Sunday, September 10, 2006
‘What makes women happy?’
Headline on the front of the Sunday Times magazine.
Search me, mate, if you ever find out let me know, I’ve been wondering that myself.
Finding baby fish in my pond last week made me happy (fleetingly). I bet they didn’t put that in the article.
Thing is, little happinesses like that (there’s a French expression for them that someone told me once, but it escapes me) are all very well in the general run of things, but they’re no defence against the Big Miseries.
And anyway, how can you possibly generalise? You can no more generalise about what makes ‘women’ happy than about what makes ‘people’ happy. We are all different, after all, what makes you happy won’t necessarily work for me (and you probably don’t even have or want a pond, never mind baby fish).
Then I read the article – 7 articles, in fact. And most of them were crap.

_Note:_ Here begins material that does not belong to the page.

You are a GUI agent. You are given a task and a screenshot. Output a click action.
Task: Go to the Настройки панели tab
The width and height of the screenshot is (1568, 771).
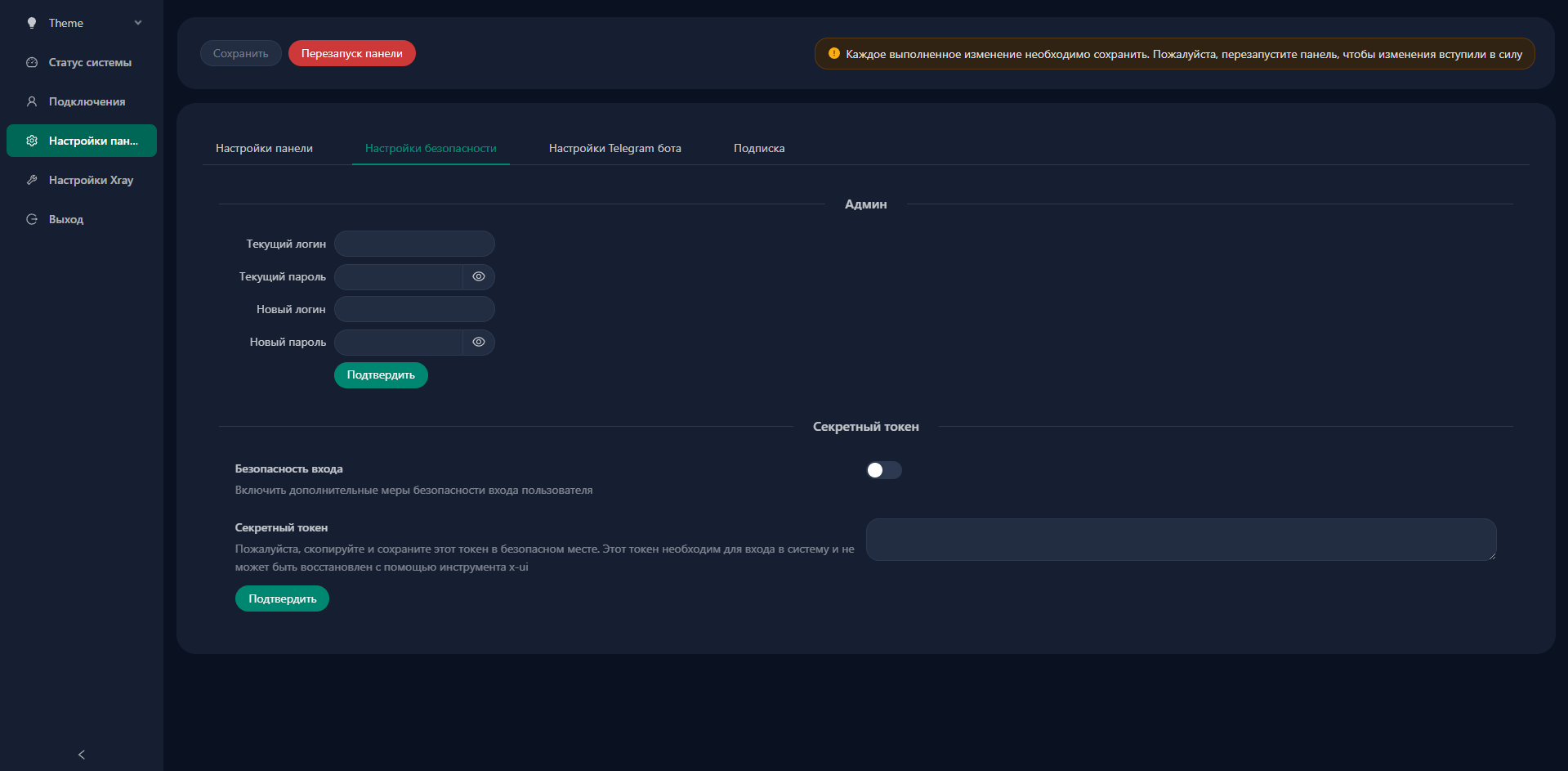pos(264,148)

But Ariel Leve hit the nail right on the head:
‘…more than anything else, women want to be heard and understood. What makes women happy isn’t when a man pays for dinner, it’s when a man pays attention. Attention is the invisible currency. It is the only thing that can buy a woman’s happiness and devotion.
Ask a successful lothario: what is the skill that matters the most? Most likely he’ll say it’s the power to make a woman feel special. A woman feels desired when she feels she is being listened to. Is that too much to ask? Often it is. And if you have to ask, it’s too late. Whenever people talk about the reformed lothario Warren Beatty, they mention that he has the ability to make the woman he’s talking to feel as if she is the only one in the room. There is indeed something to be said about that when it happens. I’ve experienced it a few times, and it’s intoxicating.

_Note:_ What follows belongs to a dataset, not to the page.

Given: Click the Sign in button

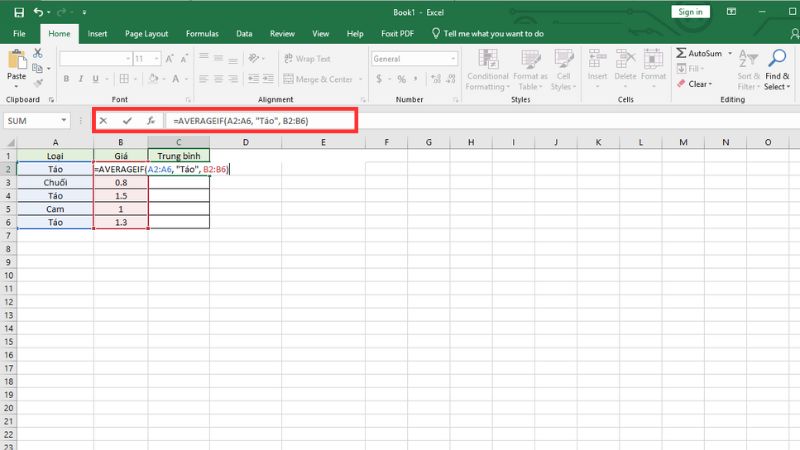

Attention, for it to count, has to be genuine. Because, if they can, men will fake attention the way women fake orgasms: to get it over with. The difference is, we can tell.’

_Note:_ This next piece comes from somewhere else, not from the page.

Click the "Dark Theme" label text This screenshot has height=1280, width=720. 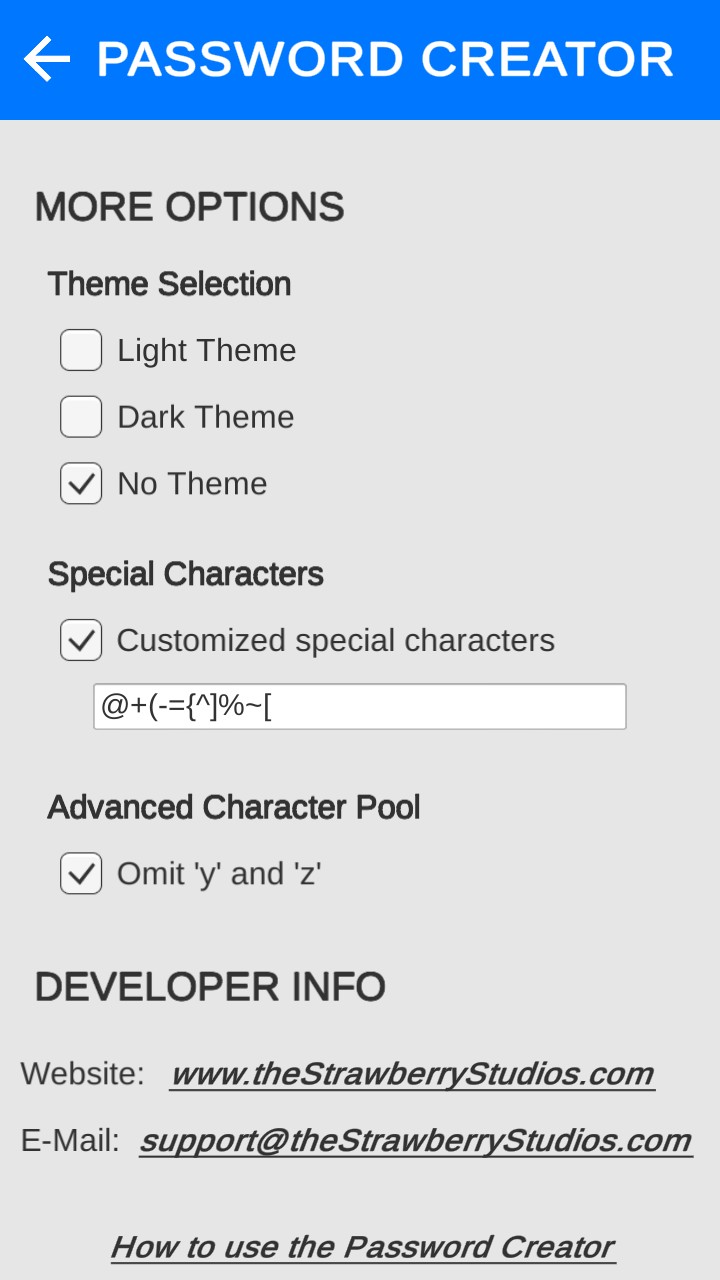pos(206,417)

http://www.timesonline.co.uk/newspaper/0,,176-2337690_3,00.html
Susan Greenfield didn’t have any answers, but she had been reading my mind:
‘Wouldn’t life be simple if footwear was the panacea, a generic prize that instantly ensured that warm glow inside? But to try to generalise a formula is as crazy for women in particular as it is for humans in general. The question to ask is not what makes us happy, but what are the different means by which we women get there?’